Salem, Oregon, is where Agility’s RoboFab manufacturing plant operates. Fremont is where Digit, the company’s six-foot humanoid, will learn new skills in environments that mirror real customer warehouses and factory floors.

The company plans to hire nearly 200 people at the new site across AI, machine learning, software engineering, and field operations. Fremont Mayor Raj Salwan welcomed the move, calling it “continued investment” in a city already home to advanced manufacturing and robotics companies.

Digit Is Already on the Clock

Here’s what separates Agility from most of the humanoid hype. Digit is generating revenue. Right now.

The robot carries totes and bins in manufacturing and warehouse settings for Amazon, GXO, Schaeffler, Toyota Motor Manufacturing Canada, and Mercado Libre. At a GXO logistics facility alone, Digits have moved 100,000 totes.

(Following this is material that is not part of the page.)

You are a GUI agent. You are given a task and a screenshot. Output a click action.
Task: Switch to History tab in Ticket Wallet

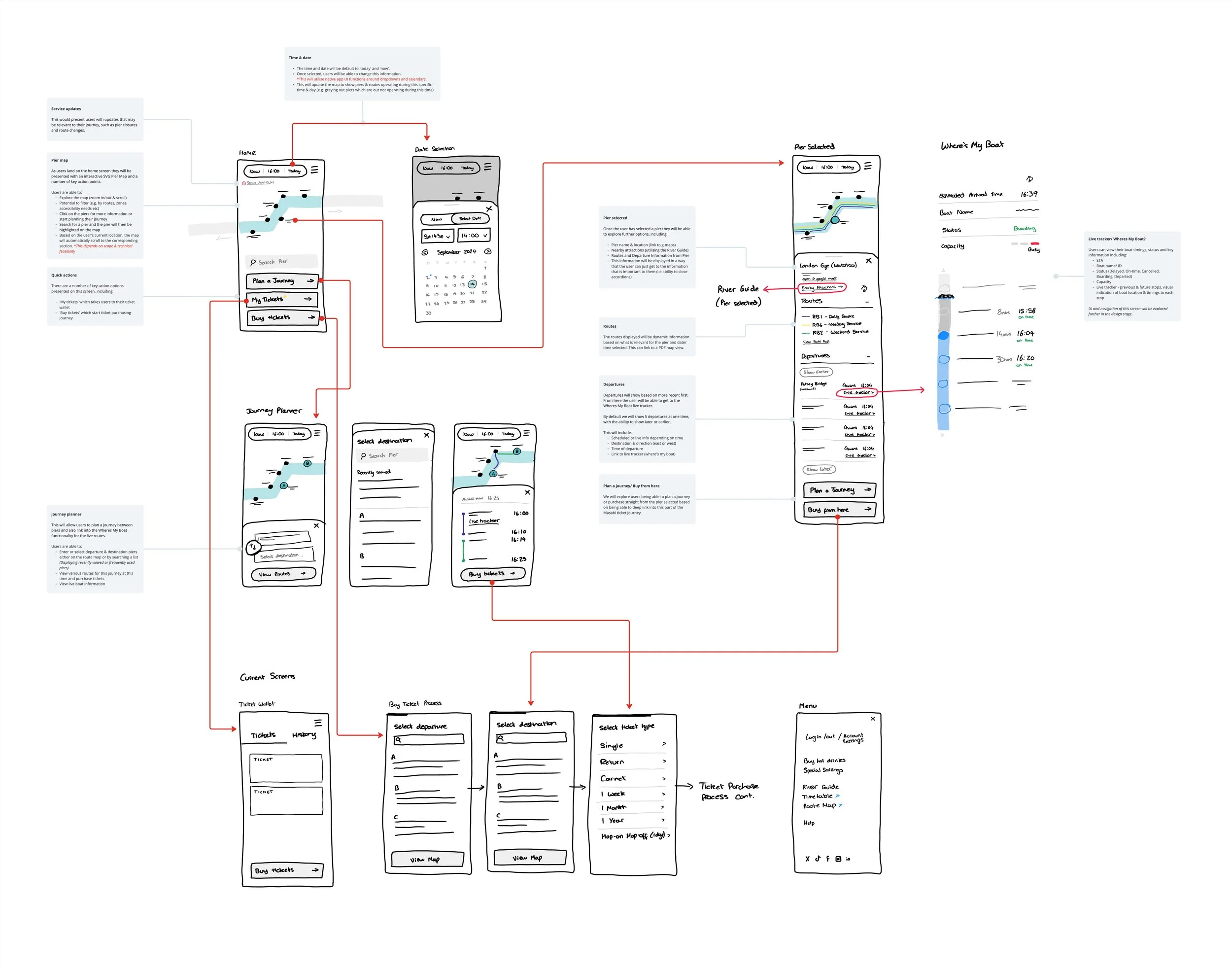(304, 735)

Agility says it has $300 million in multi-year contract orders for its next-generation Digit v5, with more than 30 additional customers in talks.

That’s not a prototype demo reel. That’s a business.

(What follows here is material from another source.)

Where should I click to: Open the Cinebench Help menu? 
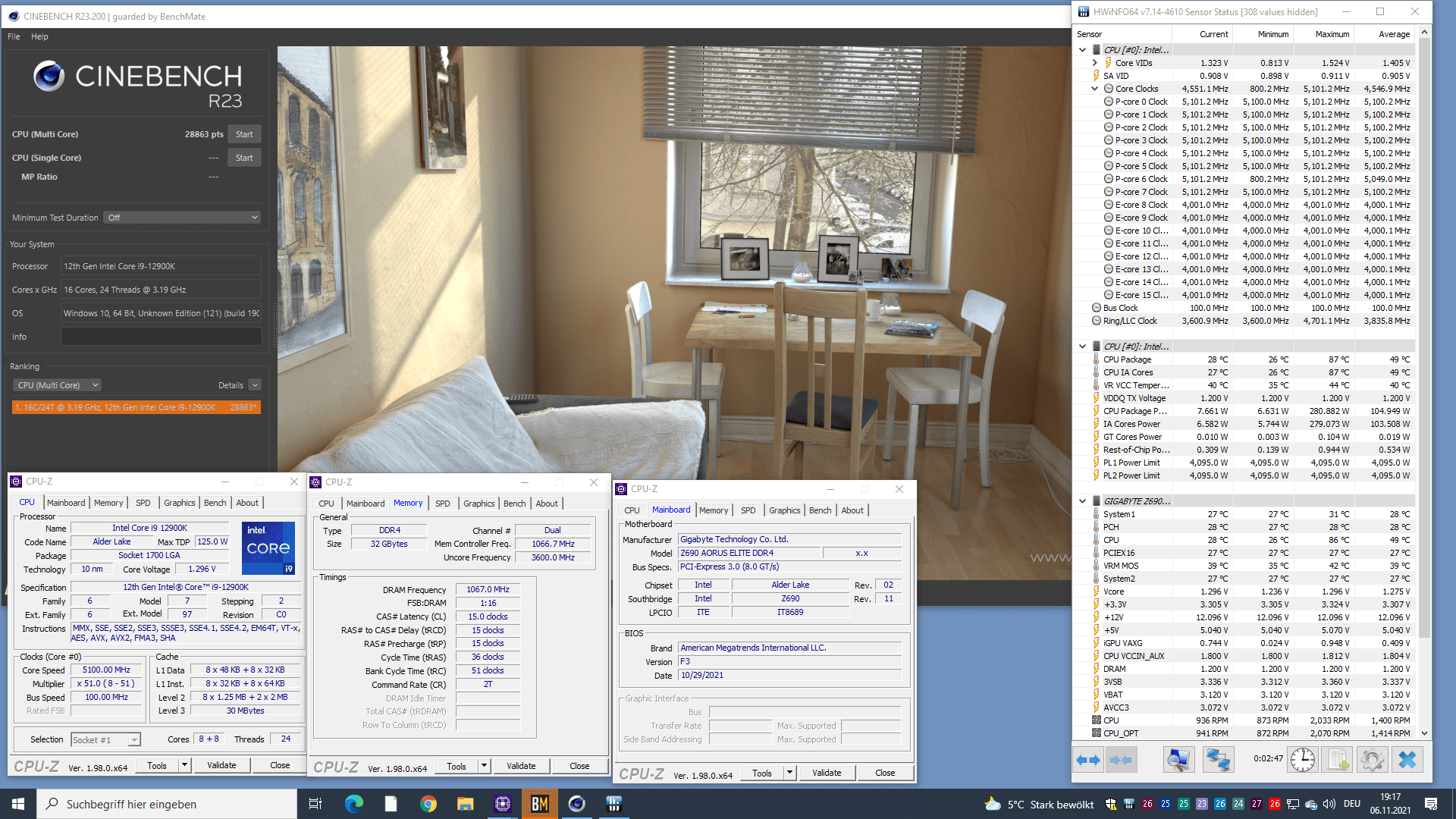(x=39, y=36)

Tesla, by contrast, is still showing off Optimus at events and running pilot deployments inside its own factories. Elon Musk recently said he expects Optimus to be “the biggest product ever” once it’s useful outside of Tesla sometime next year. Johnson’s response was diplomatic:

“It’s great to have them in the same area as us, because really, for a long time Agility was out there alone.”

AI Does the Thinking. Physics Does the Walking.

Agility was founded in 2015 by researchers who developed new techniques for bipedal walking.

That’s a decade of engineering focused on one problem: getting a robot to move safely on two legs in messy, unpredictable environments.

The company’s approach to AI is pragmatic. Co-founder and chairman Damion Shelton put it bluntly: “You don’t want to get creative with your safety stack.”

Safety-critical systems like balance, collision avoidance, and joint control stay under classical robotics. AI handles higher-level planning, learning new tasks, and adapting to new environments.

That split is intentional. Shelton compared it to self-driving cars: you wouldn’t want a generative AI model controlling the anti-lock brakes. Same logic applies to a 140-pound robot walking through a warehouse full of people.

But AI is what makes the business scalable. Co-founder and chief robot officer Jonathan Hurst sees a clear path: start with bins and totes. Then picking and kitting. Then cardboard handling.

Then loading and unloading trailers. “Okay, now we’re at 100 million robots, you know? A trillion-dollar company.”

Going Public in a Crowd

Agility is in the middle of a reverse-merger with Churchill Capital Corp XI (NASDAQ: CCXI) that would make it the first publicly listed pure-play humanoid robot company. The listing is expected later this year.

That’s a bold move in a crowded field. Figure, 1X, the Bot Company, Sunday Robotics, and others are all raising enormous rounds to build humanoid systems. And Tesla has capital that none of them can match.

But Agility has something the others don’t: paying customers who’ve already integrated robots into production workflows.

The Fremont facility is designed to widen that lead, giving the company a Silicon Valley talent base to complement its Oregon manufacturing operation.

No Home Robots. Not Yet.

One thing Agility isn’t doing: selling robots for your living room.

Johnson and her team are clear that today’s humanoids aren’t safe enough for consumer environments.

Current Digits operate in human-free zones within warehouses. The upcoming Digit v5, expected this fall, will be able to sense and safely work around humans for the first time.

That’s a big step. But it’s still a warehouse step, not a kitchen step. Most independent robotics experts agree. Homes are harder. Factories pay.

For now, Agility is planting its flag in Fremont, hiring engineers, and betting that the company with working robots beats the company with the biggest promises. With Tesla right down the road, we’ll find out soon enough whether that bet pays off.